A “disparity which cannot be explained by genetic, social or cultural issues”, but rather by the chronic lack of resources and financing of health services in the Far North of Quebec, explains one of the co-authors of the study, the Dr Faiz Ahmad Khan, pulmonologist at the McGill University Health Center (MUHC).
A team bringing together MUHC researchers, doctors working in Nunavik and Inuit stakeholders analyzed a cohort of 185 Montreal patients and 95 Nunavik patients who suffered from lung cancer between 2005 and 2017 and were treated at the MUHC.
Because the health services offered in the 14 villages of Quebec’s Far North are limited, Inuit patients treated for lung cancer must travel thousands of kilometers to receive all of their treatment, including their diagnosis, in Montreal.

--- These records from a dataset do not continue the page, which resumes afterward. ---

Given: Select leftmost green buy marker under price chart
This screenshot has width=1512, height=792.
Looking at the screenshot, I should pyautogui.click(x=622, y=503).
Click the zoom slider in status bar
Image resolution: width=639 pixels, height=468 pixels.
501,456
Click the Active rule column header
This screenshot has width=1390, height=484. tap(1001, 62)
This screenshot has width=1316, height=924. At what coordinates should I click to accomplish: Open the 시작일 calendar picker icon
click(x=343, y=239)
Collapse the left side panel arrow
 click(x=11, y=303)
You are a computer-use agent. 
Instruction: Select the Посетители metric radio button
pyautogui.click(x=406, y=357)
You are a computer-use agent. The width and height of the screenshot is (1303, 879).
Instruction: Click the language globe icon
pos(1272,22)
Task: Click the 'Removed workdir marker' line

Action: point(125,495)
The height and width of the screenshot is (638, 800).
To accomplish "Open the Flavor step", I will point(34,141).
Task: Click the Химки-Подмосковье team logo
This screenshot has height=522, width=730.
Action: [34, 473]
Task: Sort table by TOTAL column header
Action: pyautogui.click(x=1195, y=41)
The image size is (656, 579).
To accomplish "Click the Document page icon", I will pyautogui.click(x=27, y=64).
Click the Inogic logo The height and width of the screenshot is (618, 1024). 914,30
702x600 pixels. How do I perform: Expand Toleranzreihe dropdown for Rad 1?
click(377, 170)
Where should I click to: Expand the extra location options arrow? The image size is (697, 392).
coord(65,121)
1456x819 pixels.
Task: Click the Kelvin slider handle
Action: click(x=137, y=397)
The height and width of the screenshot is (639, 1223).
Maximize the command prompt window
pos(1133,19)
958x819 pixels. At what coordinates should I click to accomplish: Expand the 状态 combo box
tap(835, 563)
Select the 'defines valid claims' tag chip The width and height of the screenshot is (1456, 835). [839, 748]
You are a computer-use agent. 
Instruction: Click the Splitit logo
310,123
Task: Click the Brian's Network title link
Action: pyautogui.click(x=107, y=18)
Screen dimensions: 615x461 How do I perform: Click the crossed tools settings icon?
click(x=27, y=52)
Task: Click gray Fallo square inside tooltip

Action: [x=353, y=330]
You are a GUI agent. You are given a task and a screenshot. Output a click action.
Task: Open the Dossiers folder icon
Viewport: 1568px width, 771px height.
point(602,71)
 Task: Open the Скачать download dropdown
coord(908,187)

The Dr Khan explains that there are two broad categories of lung cancers: small cell and “non-small cell.” In both cases, Montreal residents have a median survival time much higher than that of Nunavik residents.
In order to be able to fairly compare the two cohorts of patients, the data were adjusted to take into account different factors, including comorbidities. The study notes that the results “should not be interpreted to conclude that Inuit have a genetic predisposition to develop more serious outcomes from lung cancer.”
It is noted that chest x-rays, for example, “are only available in two villages” and that government smoking cessation services “are not available in Inuktitut.”
Pulmonologist responsible for the lung cancer screening program at the MUHC and co-author of the study, Dr.D Nicole Ezer believes that the results show “the importance of acting to ensure equitable access” to screening in Nunavik communities. “It’s also important that the solutions come from the communities themselves,” she says.
Refusing care to stay close to family
The authors emphasize that the reason why the lifespan of Nunavik lung cancer patients is shorter “is not clear.” They note, however, that these patients “are less likely to undergo aggressive treatments.”
“Our clinical experience shows us that some Inuit with advanced lung cancer refuse chemotherapy because they believe its benefits are outweighed by the heavy burden of all the time spent away from their family and community,” he said. writing.
A situation “which does not arise from cultural preferences, but from structural inequity”, underlines the study.
While smoking rates are particularly high among Inuit and they have “one of the highest rates of lung cancer in the world,” it is “unacceptable that all stages of the cancer diagnosis and management process lung disease require residents of Inuit Nunangat [territoire ancestral inuit] to travel thousands of kilometers,” write the authors of the study.
The Dr Khan points out that the data on which the study is based is from 2017. “We believe that since the pandemic, the situation has gotten worse,” he says.